No art rejection is provided herein; however upon further consideration the claims are rejected under 35 U.S.C. 101, and 35 U.S.C. 112(a) and 112(b).
Claim Rejections - 35 USC § 112
The following is a quotation of the first paragraph of 35 U.S.C. 112(a):
(a) IN GENERAL.—The specification shall contain a written description of the invention, and of the manner and process of making and using it, in such full, clear, concise, and exact terms as to enable any person skilled in the art to which it pertains, or with which it is most nearly connected, to make and use the same, and shall set forth the best mode contemplated by the inventor or joint inventor of carrying out the invention.

● **Records supplied**
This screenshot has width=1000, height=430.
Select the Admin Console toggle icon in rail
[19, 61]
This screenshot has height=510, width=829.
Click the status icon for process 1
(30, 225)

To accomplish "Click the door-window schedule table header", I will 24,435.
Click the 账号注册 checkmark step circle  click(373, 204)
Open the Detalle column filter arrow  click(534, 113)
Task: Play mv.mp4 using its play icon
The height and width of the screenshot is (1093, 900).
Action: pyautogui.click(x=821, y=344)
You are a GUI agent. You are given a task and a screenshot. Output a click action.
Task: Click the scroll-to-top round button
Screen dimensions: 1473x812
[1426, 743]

● **Required task A**
Rewrite everything in the office action excerpt from "Claim Rejections - 35" down to "out the invention.", putting "disclosure" in place of "specification".
● **Required task B**
Write the next part of the office action excerpt, picking up after its final sentence.

● **Right answer A**
Claim Rejections - 35 USC § 112
The following is a quotation of the first paragraph of 35 U.S.C. 112(a):
(a) IN GENERAL.—The disclosure shall contain a written description of the invention, and of the manner and process of making and using it, in such full, clear, concise, and exact terms as to enable any person skilled in the art to which it pertains, or with which it is most nearly connected, to make and use the same, and shall set forth the best mode contemplated by the inventor or joint inventor of carrying out the invention.

● **Right answer B**
The following is a quotation of the first paragraph of pre-AIA 35 U.S.C. 112:
The specification shall contain a written description of the invention, and of the manner and process of making and using it, in such full, clear, concise, and exact terms as to enable any person skilled in the art to which it pertains, or with which it is most nearly connected, to make and use the same, and shall set forth the best mode contemplated by the inventor of carrying out his invention.
Claims 1-18 are rejected under 35 U.S.C. 112(a) or 35 U.S.C. 112 (pre-AIA ), first paragraph, as failing to comply with the enablement requirement. The claim(s) contains subject matter which was not described in the specification in such a way as to enable one skilled in the art to which it pertains, or with which it is most nearly connected, to make and/or use the invention.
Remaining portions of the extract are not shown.